Open wire transmission lines to a multitude of antennas.
Open wire transmission lines to a multitude of antennas.

VOA B operates in the so called shortwave frequency band where signals radiated by the antenna reflect off the earth’s ionosphere and reach their destination hundreds or thousands of miles away – cell phones do not come close to that range! The VOA may be old by some standards but it is new to those who cherish the iron clad tube technology and massive antennas as well as those who rely on shortwave for critical and sometimes life-saving information. Let us not forget, telephone, cell towers and the related internet infrastructure is vulnerable during emergencies and disasters and the VOA’s former cold war technology is always reliable.

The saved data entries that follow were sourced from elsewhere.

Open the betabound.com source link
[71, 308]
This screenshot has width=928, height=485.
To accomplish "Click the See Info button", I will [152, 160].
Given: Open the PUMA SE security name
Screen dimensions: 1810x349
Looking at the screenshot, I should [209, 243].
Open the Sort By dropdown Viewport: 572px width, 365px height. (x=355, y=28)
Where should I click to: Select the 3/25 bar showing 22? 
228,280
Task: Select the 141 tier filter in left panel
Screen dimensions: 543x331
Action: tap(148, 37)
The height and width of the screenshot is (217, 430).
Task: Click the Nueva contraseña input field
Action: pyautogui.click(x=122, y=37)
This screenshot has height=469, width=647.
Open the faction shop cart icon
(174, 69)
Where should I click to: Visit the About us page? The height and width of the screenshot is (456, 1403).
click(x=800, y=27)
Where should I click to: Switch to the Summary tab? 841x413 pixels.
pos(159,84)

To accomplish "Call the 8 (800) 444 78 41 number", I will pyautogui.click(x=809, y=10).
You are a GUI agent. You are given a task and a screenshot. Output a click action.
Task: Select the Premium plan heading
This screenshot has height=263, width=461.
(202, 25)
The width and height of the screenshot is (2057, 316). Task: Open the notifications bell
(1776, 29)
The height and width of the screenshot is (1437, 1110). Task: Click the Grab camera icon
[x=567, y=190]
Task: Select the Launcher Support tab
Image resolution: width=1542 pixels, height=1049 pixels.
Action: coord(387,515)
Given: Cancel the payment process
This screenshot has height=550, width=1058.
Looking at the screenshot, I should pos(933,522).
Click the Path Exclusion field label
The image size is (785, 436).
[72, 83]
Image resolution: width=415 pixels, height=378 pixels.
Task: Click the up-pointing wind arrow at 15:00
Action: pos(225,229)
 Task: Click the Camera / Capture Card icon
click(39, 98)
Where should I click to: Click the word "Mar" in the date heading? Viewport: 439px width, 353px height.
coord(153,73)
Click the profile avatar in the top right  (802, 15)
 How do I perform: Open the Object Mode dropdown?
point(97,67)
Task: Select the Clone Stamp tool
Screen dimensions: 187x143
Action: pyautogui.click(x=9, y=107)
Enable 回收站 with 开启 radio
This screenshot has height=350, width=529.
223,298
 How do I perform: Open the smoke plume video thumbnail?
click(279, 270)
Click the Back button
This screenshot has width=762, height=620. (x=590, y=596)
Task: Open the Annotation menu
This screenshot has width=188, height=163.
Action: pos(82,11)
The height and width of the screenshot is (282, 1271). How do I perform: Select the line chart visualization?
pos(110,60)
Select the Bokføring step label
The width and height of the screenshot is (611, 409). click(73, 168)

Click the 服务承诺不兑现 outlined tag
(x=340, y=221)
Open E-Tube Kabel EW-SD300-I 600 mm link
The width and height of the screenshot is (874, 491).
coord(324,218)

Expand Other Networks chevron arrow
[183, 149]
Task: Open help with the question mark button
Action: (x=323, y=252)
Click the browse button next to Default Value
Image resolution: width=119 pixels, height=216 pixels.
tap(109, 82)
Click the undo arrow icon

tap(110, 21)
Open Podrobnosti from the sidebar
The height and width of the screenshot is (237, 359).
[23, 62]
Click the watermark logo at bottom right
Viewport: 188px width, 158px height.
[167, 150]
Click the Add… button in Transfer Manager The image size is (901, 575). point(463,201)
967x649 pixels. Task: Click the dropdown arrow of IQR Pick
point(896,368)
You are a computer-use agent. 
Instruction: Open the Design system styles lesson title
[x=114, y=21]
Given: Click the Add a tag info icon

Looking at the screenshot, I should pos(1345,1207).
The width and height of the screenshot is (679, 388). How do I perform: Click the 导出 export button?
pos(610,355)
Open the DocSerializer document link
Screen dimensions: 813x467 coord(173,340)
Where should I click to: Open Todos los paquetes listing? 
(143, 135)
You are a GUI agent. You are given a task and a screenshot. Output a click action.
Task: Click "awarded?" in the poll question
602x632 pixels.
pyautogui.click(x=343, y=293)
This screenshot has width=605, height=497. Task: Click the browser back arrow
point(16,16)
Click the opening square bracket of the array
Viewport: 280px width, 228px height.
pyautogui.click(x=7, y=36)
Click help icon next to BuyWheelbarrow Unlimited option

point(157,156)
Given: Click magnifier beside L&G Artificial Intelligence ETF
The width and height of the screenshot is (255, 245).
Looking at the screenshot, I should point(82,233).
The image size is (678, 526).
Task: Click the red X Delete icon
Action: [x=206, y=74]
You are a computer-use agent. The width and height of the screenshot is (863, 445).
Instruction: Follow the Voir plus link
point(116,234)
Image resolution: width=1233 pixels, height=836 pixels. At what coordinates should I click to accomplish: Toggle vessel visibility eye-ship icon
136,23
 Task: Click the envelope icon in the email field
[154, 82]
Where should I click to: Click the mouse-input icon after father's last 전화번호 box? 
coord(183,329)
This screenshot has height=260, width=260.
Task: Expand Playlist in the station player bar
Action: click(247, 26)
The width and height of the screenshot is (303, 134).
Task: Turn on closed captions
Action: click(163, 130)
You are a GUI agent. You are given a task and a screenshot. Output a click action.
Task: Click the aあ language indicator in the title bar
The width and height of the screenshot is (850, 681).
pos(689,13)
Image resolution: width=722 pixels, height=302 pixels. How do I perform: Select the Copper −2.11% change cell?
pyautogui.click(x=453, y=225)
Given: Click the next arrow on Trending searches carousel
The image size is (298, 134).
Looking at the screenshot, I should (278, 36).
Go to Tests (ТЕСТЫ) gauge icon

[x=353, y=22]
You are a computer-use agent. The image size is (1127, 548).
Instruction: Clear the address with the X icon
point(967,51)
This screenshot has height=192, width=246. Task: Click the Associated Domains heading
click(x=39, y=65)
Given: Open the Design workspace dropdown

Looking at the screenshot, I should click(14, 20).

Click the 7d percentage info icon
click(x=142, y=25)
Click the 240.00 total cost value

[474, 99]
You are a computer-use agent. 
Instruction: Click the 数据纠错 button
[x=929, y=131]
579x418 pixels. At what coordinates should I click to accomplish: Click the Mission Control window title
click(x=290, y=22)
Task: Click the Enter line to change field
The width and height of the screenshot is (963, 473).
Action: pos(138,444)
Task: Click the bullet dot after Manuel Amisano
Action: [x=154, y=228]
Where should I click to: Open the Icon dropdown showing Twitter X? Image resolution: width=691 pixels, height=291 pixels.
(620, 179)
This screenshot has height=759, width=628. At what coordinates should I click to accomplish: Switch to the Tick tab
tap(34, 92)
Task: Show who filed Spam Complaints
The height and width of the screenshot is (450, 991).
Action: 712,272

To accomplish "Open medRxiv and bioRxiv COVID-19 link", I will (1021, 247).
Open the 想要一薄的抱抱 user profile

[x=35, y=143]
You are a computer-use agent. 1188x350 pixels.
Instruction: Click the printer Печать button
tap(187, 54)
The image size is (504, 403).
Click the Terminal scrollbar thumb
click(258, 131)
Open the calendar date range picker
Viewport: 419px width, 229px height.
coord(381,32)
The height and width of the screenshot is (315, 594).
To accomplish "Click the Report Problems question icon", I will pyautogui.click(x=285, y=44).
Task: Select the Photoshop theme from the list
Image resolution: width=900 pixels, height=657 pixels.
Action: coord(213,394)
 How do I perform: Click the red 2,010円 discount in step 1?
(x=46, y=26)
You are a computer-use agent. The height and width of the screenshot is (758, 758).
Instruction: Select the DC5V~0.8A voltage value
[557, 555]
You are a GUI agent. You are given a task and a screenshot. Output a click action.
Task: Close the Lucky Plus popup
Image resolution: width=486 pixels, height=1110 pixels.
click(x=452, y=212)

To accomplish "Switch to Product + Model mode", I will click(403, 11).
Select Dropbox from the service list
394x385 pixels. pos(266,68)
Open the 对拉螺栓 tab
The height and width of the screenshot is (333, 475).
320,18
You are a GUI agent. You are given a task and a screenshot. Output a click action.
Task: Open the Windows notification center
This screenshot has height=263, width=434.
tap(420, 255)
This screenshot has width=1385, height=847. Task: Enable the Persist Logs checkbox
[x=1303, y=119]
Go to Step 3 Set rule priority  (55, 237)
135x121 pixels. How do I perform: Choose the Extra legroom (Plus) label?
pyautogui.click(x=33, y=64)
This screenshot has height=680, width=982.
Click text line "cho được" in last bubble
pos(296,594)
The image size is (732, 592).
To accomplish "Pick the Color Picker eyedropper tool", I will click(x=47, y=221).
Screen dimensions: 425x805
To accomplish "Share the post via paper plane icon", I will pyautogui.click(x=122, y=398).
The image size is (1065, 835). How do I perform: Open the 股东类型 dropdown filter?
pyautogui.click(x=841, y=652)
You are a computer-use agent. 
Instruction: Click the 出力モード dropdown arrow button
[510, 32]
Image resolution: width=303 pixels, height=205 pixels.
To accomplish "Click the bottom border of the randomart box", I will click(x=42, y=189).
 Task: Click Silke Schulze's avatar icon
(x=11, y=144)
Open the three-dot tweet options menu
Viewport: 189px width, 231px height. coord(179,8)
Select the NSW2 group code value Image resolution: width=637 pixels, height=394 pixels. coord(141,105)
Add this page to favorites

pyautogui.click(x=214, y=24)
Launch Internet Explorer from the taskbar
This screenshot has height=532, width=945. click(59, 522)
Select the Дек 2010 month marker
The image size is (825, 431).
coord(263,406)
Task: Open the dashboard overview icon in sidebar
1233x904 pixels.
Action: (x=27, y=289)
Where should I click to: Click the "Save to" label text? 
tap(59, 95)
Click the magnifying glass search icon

Like an old 57 Chevy or 66 Mustang, VOA and shortwave may be antiquated but to some it is new and a look back into passion and handcraft, a breath of fresh air for those who grew up on old time radio.  There are very few electrical engineers who understand how to operate and maintain a large shortwave station like the VOA and keeping the station active is part of the educational process.

Similar to the radio announcer inside a control room, were the many knobs and switches present that allow selection of the various transmitters to broadcast news and information to an estimated 125 million people. VOA broadcasts approximately 1,500 hours of news, information, educational, and cultural programming every week to a worldwide audience, the specific country receives the signal from a specific antenna, one of many at the facility.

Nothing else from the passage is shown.